От его миролюбивого настроя у меня камень свалился с души. Я не стал выкручиваться, даже наоборот, даже добавил, что, по моему мнению, у животных имеется не только разум, но и полный набор человеческих чувств. Всякая там любовь, страдания, боль и всё прочее. Ведь человеку они когда-то достались именно от животных. Почему же люди позволяют себе убивать животных и подвергать их невыносимым страданиям? А отговорку об отсутствии у животных разума придумали для подавления угрызений совести. Так людям проще не обращать внимания на чужие страдания.
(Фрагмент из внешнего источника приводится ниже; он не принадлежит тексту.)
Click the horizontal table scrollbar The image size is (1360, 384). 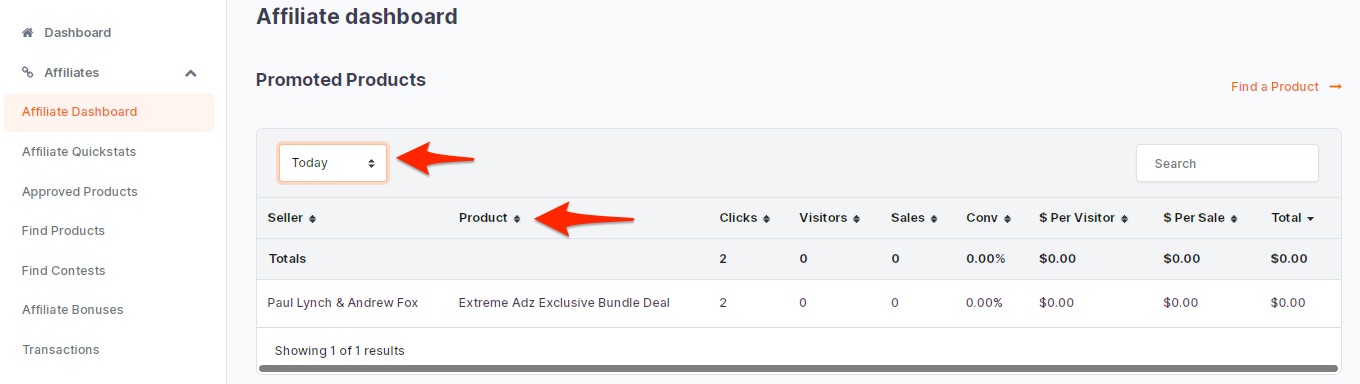(798, 368)
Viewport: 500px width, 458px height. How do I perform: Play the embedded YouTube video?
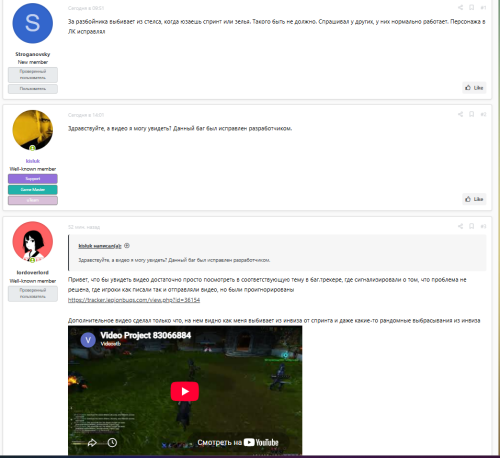[185, 391]
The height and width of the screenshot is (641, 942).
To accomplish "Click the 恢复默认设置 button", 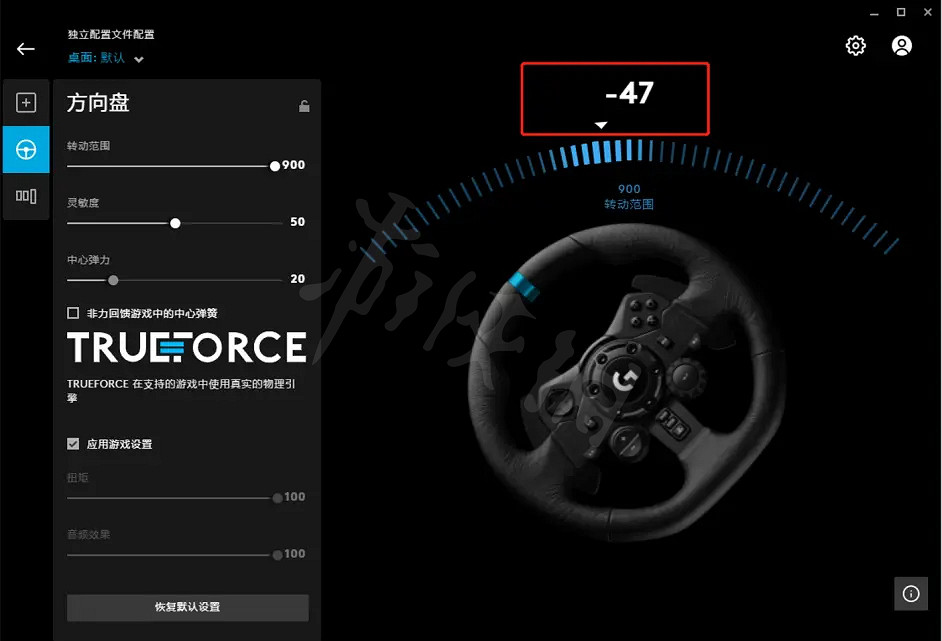I will click(188, 607).
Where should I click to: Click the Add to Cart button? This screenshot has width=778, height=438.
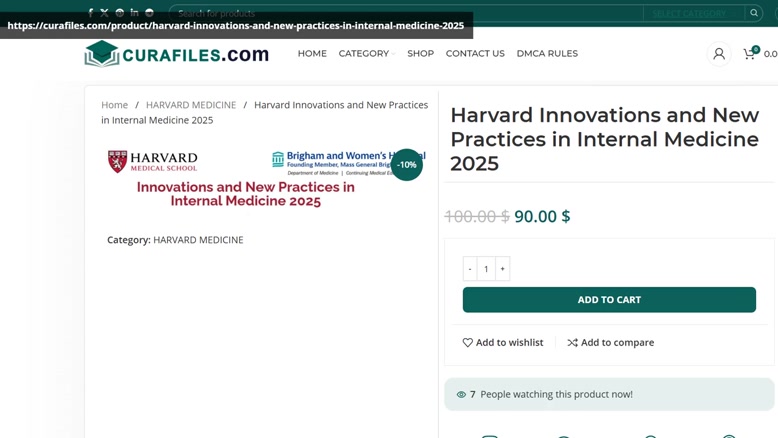pos(609,300)
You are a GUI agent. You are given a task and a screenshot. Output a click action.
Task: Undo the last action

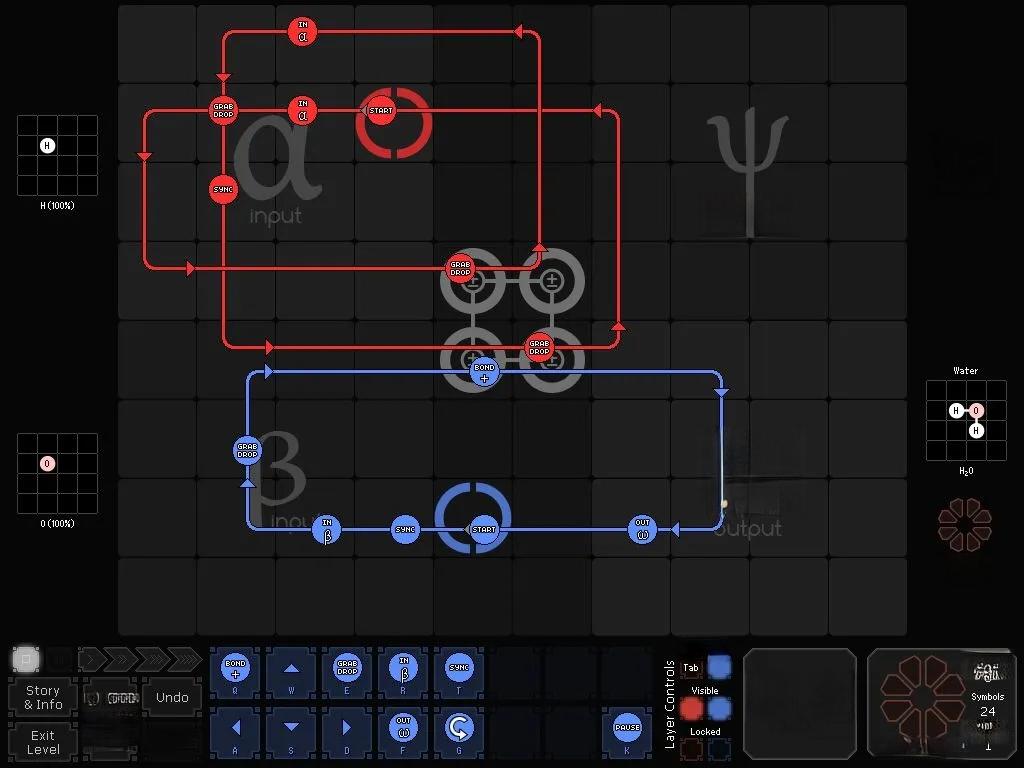pos(172,697)
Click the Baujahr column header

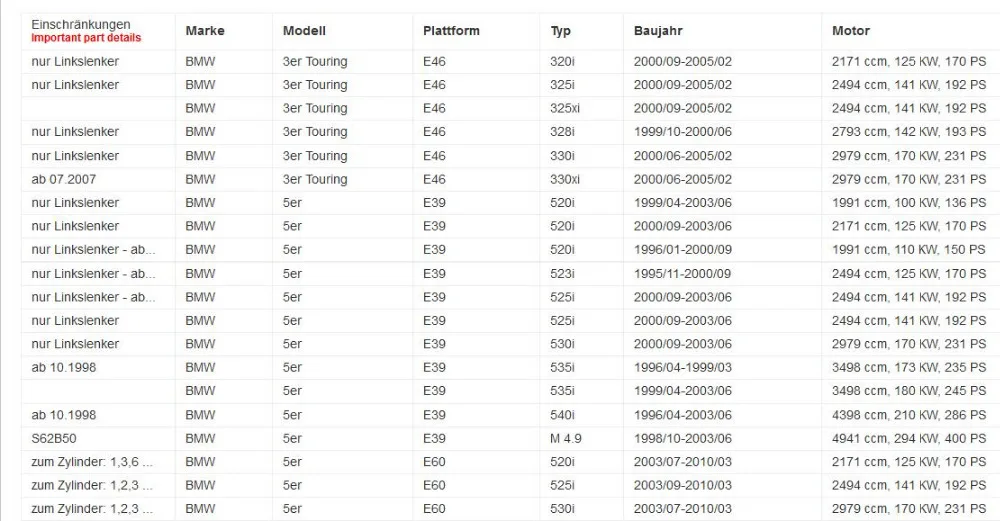point(658,31)

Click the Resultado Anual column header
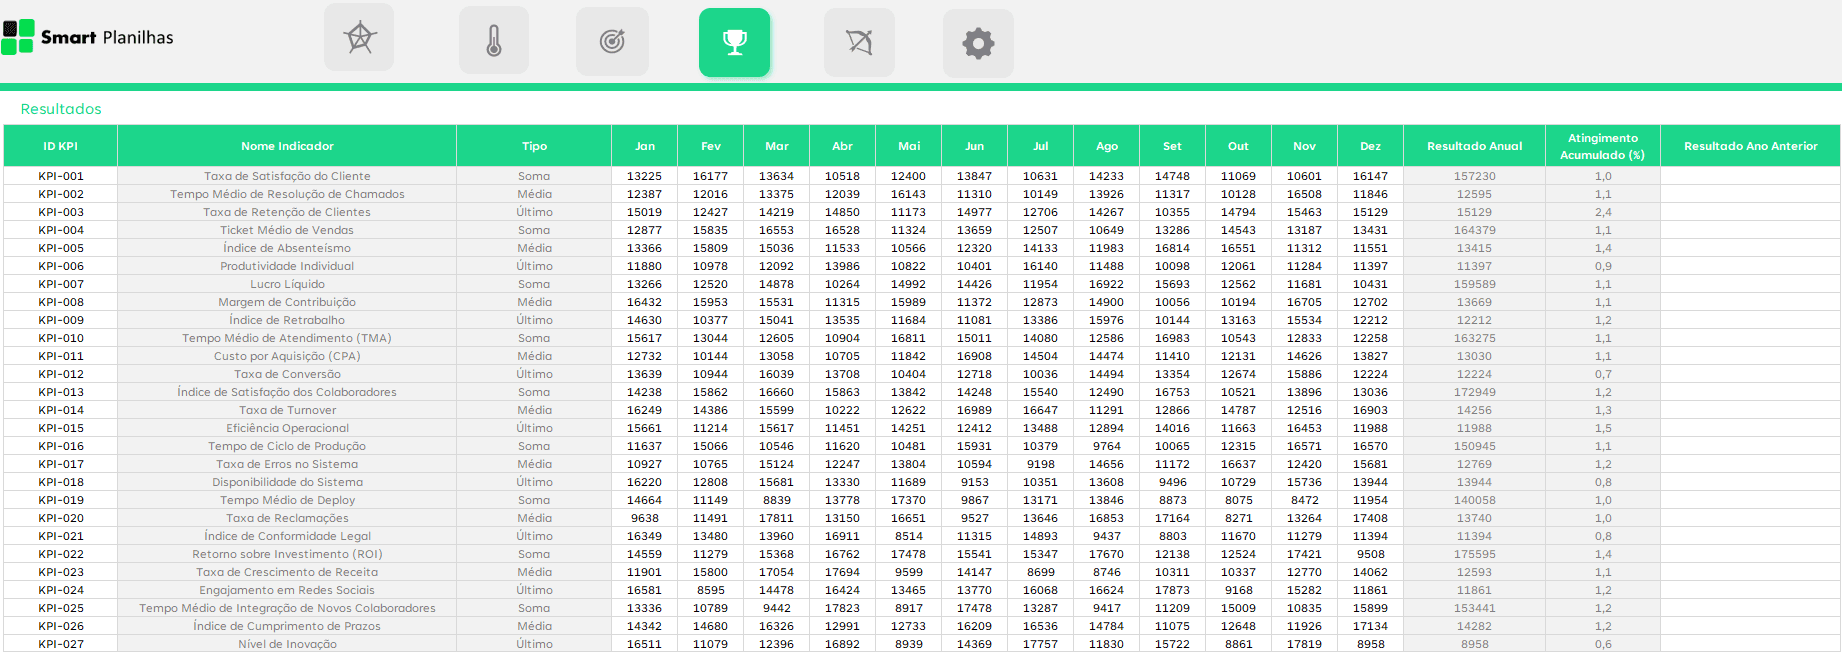pyautogui.click(x=1474, y=146)
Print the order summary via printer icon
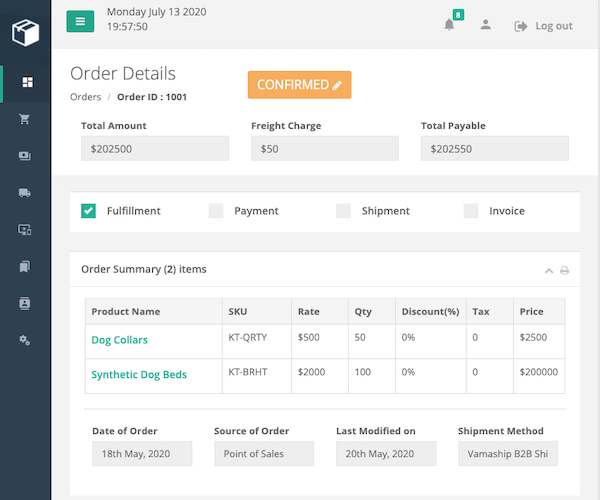The width and height of the screenshot is (600, 500). (x=564, y=270)

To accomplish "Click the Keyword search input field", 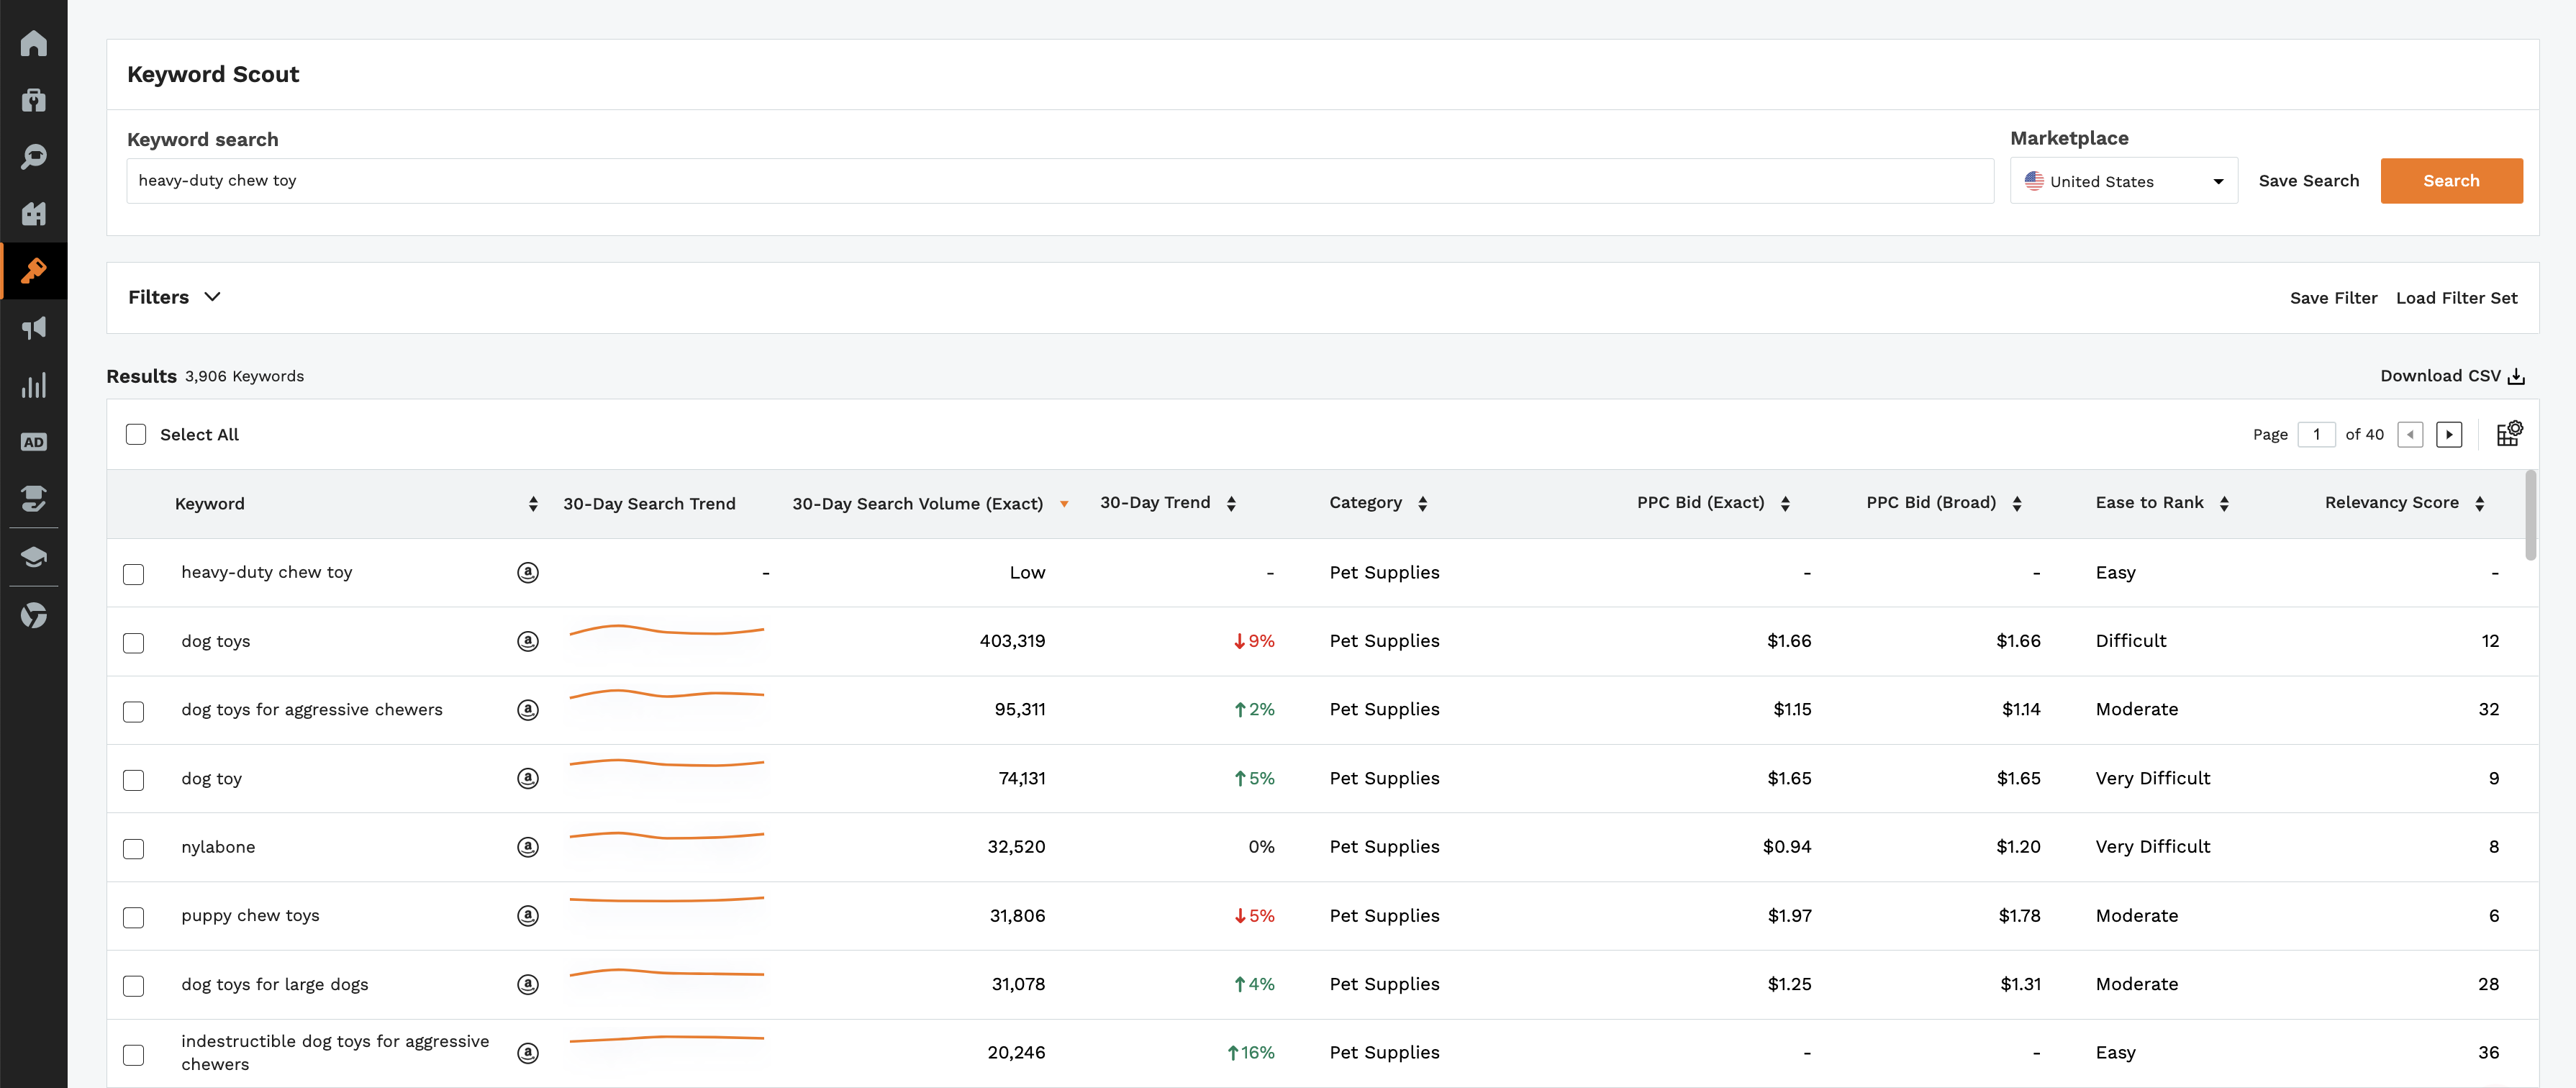I will 1059,181.
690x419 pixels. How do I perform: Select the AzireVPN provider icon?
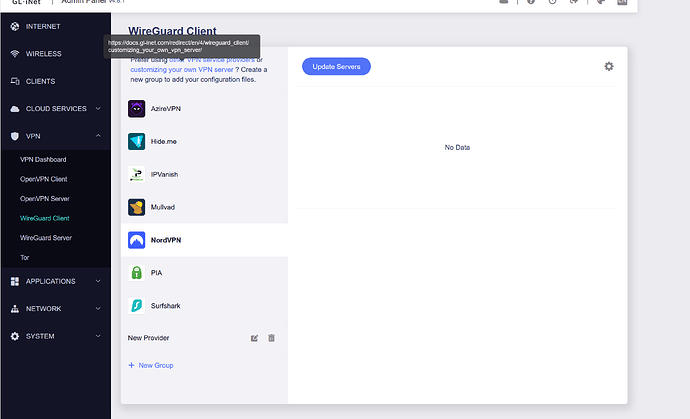(136, 109)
Ну, с чего это, не понимаю, люди возомнили, будто весь мир создан только для их распоряжения? Почему они считают, будто могут поступать с планетой, как им заблагорассудится? Получается, что в отношении к животным люди вполне осмысленно сами достигли вершины скотства. Разве не так? Ведь никакие животные не используют себе подобных для укрепления своего положения на планете! И как современное человечество после этого еще может собой гордиться?
         А ещё я рассказал о прочитанных в журнале «Наука и жизнь» исследованиях. В соответствии с ними способности человекообразных обезьян ничуть не больше, нежели у большого попугая, выбранного наугад. Все они, обезьяны и попугаи, смогли запомнить равное количество слов. Выходит, если бы человек произошел от попугая, то результат оказался бы не хуже, чем из обезьяны! Но тогда бы человек смог бы летать! Что еще интереснее, чем уметь ползать!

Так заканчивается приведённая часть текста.